I keep getting asked by more established residents than I am (I have only lived here about 10 years) "Who are the people next door to you?" I have no answer. "They use the road like a race track" is the next comment.
They are as you find them. I find them to be un-neighbourly idiots who have a circle of similar idiot friends who have no consideration for others.

But I have a great plan.
I will let them have their tunes cranked, and will say nothing.
Then, as they get older, their deafness, which is already started (when I was DJ'ing if I was ever asked to crank it up, it was always by a club-type dude or a thump-thump car person, because those are the ones who have already damaged their hearing)
I will have the last laugh, because as I lay on my deathbed, I will think of those pinheads in their later years, asking for stuff to be repeated all the time.
And it will look good on them.

Monday, July 7, 2008

Primus Phone Service ! NEVER, EVER!

Here is an email I received from Primus, it was sent on the third, about a week after my email to them. Before reading it, bear in mind that I stressed in my first email that I had been asked to assist a friend with their account, and that Primus might prefer to obtain confirmation of that from the account holder. Anyway, here is the text of the email, my conclusions are below it:

Good Morning Mr. John XXXXXXXX,
Ref: account of XXXXXX XXXXXXXX
We apologize for the delay in answering your below message.

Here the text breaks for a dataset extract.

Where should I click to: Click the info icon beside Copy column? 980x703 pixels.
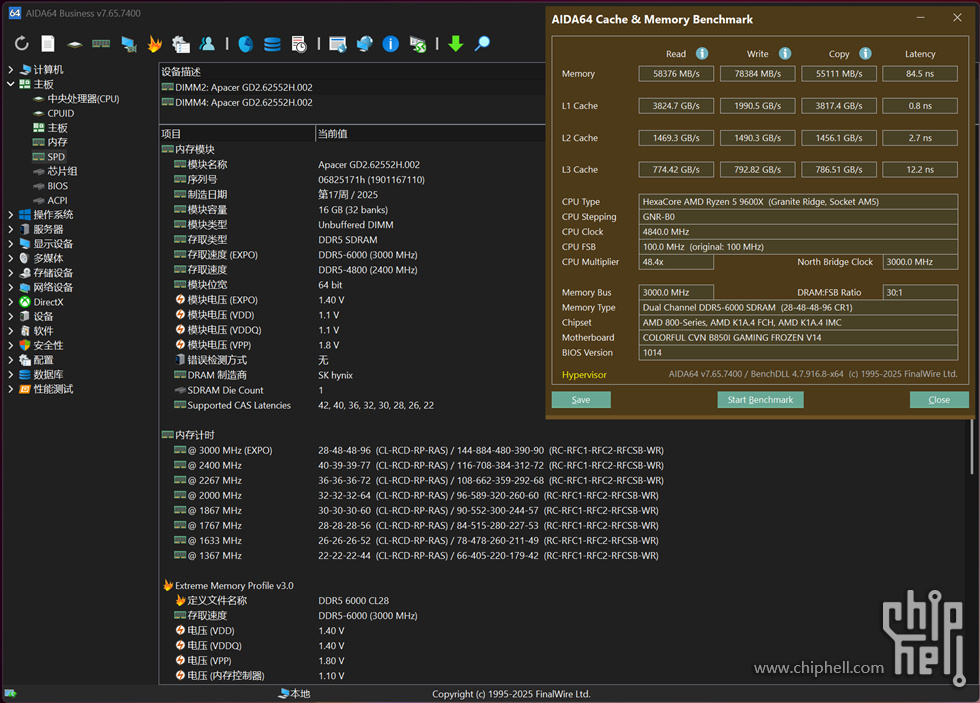(865, 54)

This refers to your recent inquiry regarding account number with Primus Canada.

Due to our privacy act policy, we are unable to answer your inquiry, as your name does not appear in the above-mentioned account. The account holder will need to call us at 1-800-806-3273 in order to have your name added to the account as extra contact before we are able to address y
our concerns. Although we apologize for the inconvenience, this is done for your security. As a leader in the telecommunications industry, we strive to maintain a high level of integrity in all our business practices. We can assure you we are committed to quality and processes.

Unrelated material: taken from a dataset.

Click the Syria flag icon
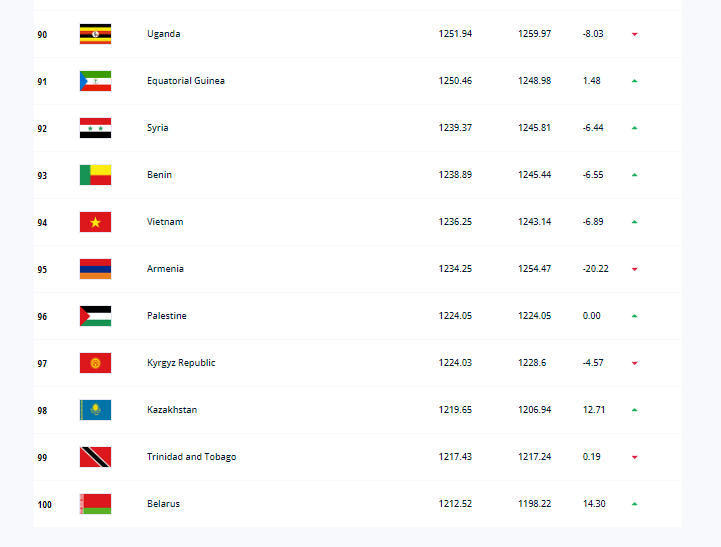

To view the Policy, please go to the Primus Canada web site at http://www.primustel.ca/en/residential/legal/privacypolicy.html

Once you are authorized to have access to the account and have further questions, let us know.

Sincerely yours,

Jamie

Customer Service Associate

Primus Telecommunications Canada

customer.care@primustel.ca

Primus web site information: www.primustel.ca

Toll Free customer service number: 1-800-806-3273

Our Terms and Conditions which can be found at http://www.primus.ca/en/residential/legal/termsofuse.html

And here are my conclusion:
Primus customer care appear to have a focus on what in the call-center industry is known as 'handle-time". This is basically the ability to get rid of the caller as quickly as possible.
They are insulting me by ignoring my email to them.
They are using a template for the text of this latest email, and cannot even be bothered to change it to be appropriate, relative to the account number.
In short, this leaves me with the feeling that if I was a customer, I can expect nothing except a runaround from them.
They have failed to react in any way to the level of this complaint, as I have sent several emails together with links to my various blog entries about Primus in several different blogs.
The level of poor behaviour amazes me, as if I was working for them and received such emails as I sent, then the alarm bells for damage control would be ringing loudly.
The final analysis has to be that Primus are such a poorly run concern that they really do not care at any level, even about their own continued existence.
Remember now, this all arises from their initializing action to attempt a sale - it was not anything to do with anything that the account holder did (other than believe the Primus salesperson!)

Not being an ignorant person, I always respond to emails. Believe me, my response to this one will be extremely brief, as I just don't have the time to waste dealing with morons. The friend is changing away from Primus to other carriers due to Primus's inability to adjust even the simplest of their errors. The matter is now closed.